PROBLEM: Give the number of lines in the listing below that include the word "social", with nothing more.

DATA FOR THE TASK:
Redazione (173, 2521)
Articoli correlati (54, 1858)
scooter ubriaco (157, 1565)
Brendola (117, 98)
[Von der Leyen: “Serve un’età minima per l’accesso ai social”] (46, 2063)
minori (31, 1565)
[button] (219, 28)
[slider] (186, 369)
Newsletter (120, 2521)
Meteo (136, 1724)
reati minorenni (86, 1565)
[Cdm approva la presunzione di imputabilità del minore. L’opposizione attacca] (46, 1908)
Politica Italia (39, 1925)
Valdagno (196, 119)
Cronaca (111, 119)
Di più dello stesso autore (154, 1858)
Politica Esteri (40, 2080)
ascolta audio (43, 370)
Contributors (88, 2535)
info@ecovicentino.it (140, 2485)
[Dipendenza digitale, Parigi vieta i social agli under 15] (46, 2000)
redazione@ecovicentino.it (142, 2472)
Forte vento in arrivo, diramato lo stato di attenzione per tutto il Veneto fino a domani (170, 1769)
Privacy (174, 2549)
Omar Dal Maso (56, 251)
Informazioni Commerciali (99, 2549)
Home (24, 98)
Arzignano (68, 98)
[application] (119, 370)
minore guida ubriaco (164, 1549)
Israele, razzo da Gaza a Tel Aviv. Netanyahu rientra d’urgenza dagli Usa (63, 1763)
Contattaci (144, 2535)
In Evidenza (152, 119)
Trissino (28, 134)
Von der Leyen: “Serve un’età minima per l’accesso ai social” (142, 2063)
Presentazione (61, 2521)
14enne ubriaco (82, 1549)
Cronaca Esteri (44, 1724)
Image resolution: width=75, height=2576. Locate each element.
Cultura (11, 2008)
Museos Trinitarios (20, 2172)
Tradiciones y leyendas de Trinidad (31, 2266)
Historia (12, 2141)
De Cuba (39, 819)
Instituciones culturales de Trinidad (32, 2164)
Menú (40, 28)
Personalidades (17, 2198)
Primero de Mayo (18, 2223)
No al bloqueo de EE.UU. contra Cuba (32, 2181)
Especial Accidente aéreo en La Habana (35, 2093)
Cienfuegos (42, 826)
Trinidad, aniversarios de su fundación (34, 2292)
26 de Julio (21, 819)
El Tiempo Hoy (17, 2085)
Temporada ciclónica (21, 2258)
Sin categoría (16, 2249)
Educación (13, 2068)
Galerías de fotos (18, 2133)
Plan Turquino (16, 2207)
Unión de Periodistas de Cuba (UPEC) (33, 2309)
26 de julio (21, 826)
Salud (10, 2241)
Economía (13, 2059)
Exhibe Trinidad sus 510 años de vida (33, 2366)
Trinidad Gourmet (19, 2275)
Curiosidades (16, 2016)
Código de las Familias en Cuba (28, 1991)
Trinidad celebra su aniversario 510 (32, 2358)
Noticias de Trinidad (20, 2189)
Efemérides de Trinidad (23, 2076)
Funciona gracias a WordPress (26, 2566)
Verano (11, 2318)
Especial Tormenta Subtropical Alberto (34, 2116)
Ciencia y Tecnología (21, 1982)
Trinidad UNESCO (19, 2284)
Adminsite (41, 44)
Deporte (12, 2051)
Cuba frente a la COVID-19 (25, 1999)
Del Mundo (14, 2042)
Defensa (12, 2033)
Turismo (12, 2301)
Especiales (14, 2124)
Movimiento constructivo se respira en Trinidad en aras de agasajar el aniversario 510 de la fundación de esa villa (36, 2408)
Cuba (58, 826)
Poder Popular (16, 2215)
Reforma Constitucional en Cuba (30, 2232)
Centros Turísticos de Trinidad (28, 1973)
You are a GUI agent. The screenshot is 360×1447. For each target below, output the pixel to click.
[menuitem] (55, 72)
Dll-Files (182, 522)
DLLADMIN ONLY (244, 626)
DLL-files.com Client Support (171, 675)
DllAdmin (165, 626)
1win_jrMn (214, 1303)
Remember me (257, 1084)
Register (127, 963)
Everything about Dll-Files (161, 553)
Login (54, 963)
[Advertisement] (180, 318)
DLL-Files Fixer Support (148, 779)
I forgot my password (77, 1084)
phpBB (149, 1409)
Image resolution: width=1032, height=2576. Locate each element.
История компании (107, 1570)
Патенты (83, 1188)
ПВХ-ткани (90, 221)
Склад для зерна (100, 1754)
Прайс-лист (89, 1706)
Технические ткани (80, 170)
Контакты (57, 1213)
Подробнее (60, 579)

RESULT FOR THIS EXERCISE: 3